China’s economic growth in recent years has been helpful for Canada’s commodity-based economy. But now as the world’s second-largest economic power faces serious market woes, analysts have said it might be Canada’s chance to push the "reset" button and focus less on commodity exports and more on other sectors.

China’s stock market plunge Monday, which helped sink stock prices worldwide, could have a long-term impact on commodities markets, ultimately hitting Canadian producers, Canada's CBC news outlet reported. The market chaos, some experts in Canada said, was a sign that Canada cannot depend on China’s projections for economic growth as its producers have in past years.

"We are a commodities producer that relies on global economic growth and for the past 10 years or so that growth has come largely from China," Ian Nakamoto, director of research at the Toronto investment firm MacDougall, MacDougall & MacTier, told CBC.  

Commodity producers were already under pressure, even before Chinese markets sank, Nakamoto said. But now that China’s projections for economic growth have come under skepticism, producers are likely to scale back their capacity and focus on other sectors.

"This doesn't mean there will be a complete downturn in the commodity trade with China," said Peter Dungan, an economist at the Rotman School of Management at the University of Toronto. "China still needs to fuel its power plants, it still needs wood and steel to build new things like hospitals and office towers. ... There is still an appetite for resources."  

Canada's economy hasn’t always been primarily based on commodities. In the 2000s, its growth in the commodities sector coincided with a nationwide construction boom, as the government invested in infrastructure projects.

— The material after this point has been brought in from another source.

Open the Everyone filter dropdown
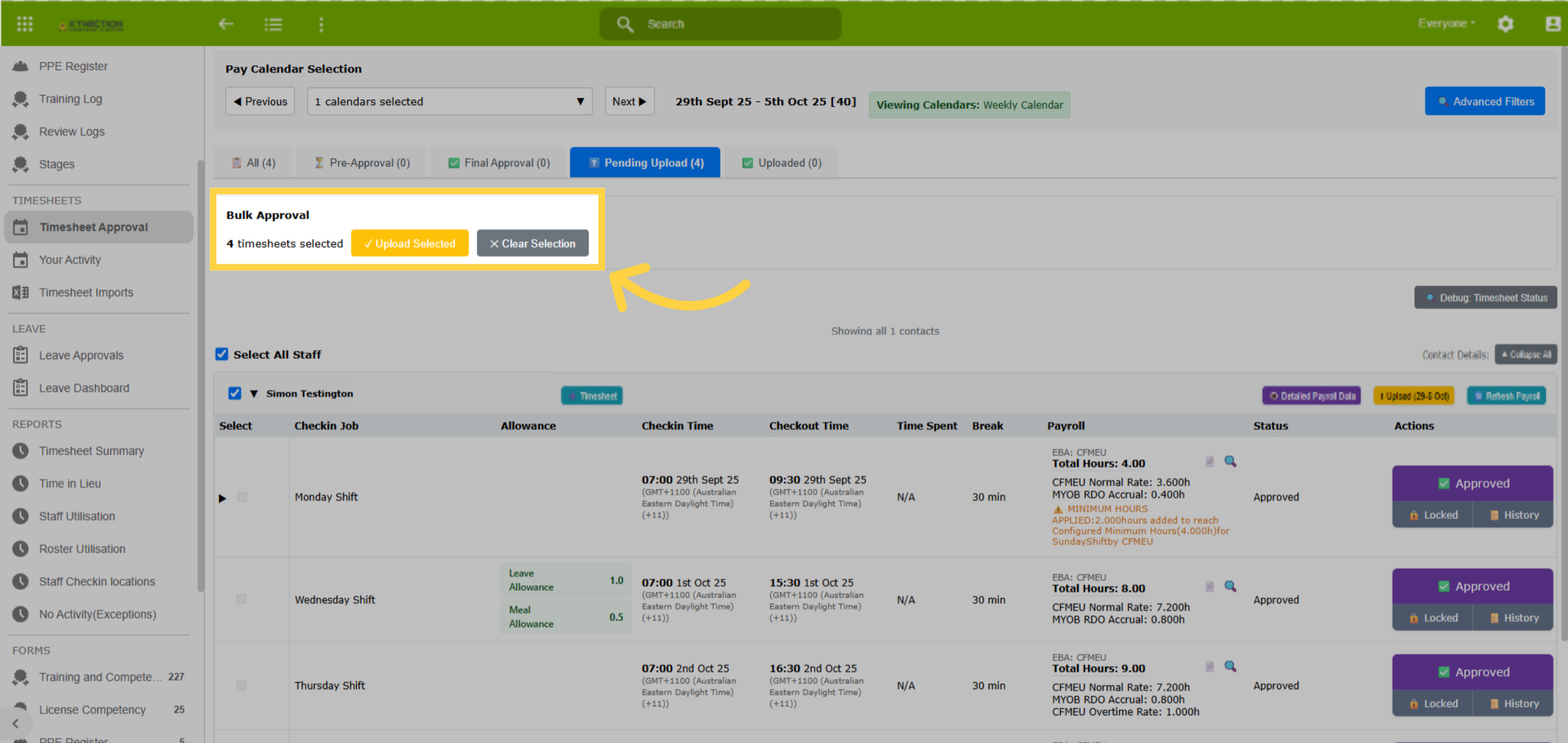Screen dimensions: 1568x743 1446,24
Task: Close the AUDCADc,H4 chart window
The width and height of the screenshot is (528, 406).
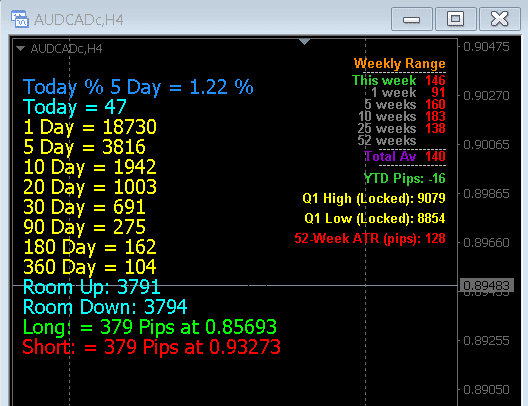Action: coord(499,20)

China's explosive market growth in recent years has been a boon for countries across the world, but has recently fallen to its lowest levels in years. There are fears that if China's economy continues to sink, it could take down foreign trade and multinational companies with it. International economists and analysts continued to watch global markets closely Wednesday amid fears of the devaluation of the yuan. 

The global fall in commodity prices precipitated a drop in the value of the Canadian dollar, bringing it to an 11-year low of 75.27 U.S. cents Monday.

The fall could open a possibility for Canada to "hit the reset button," said Jeff Rubin, a former chief economist at CIBC World Markets. "We've become hugely skewed to the resource sector in a fashion that is really unprecedented."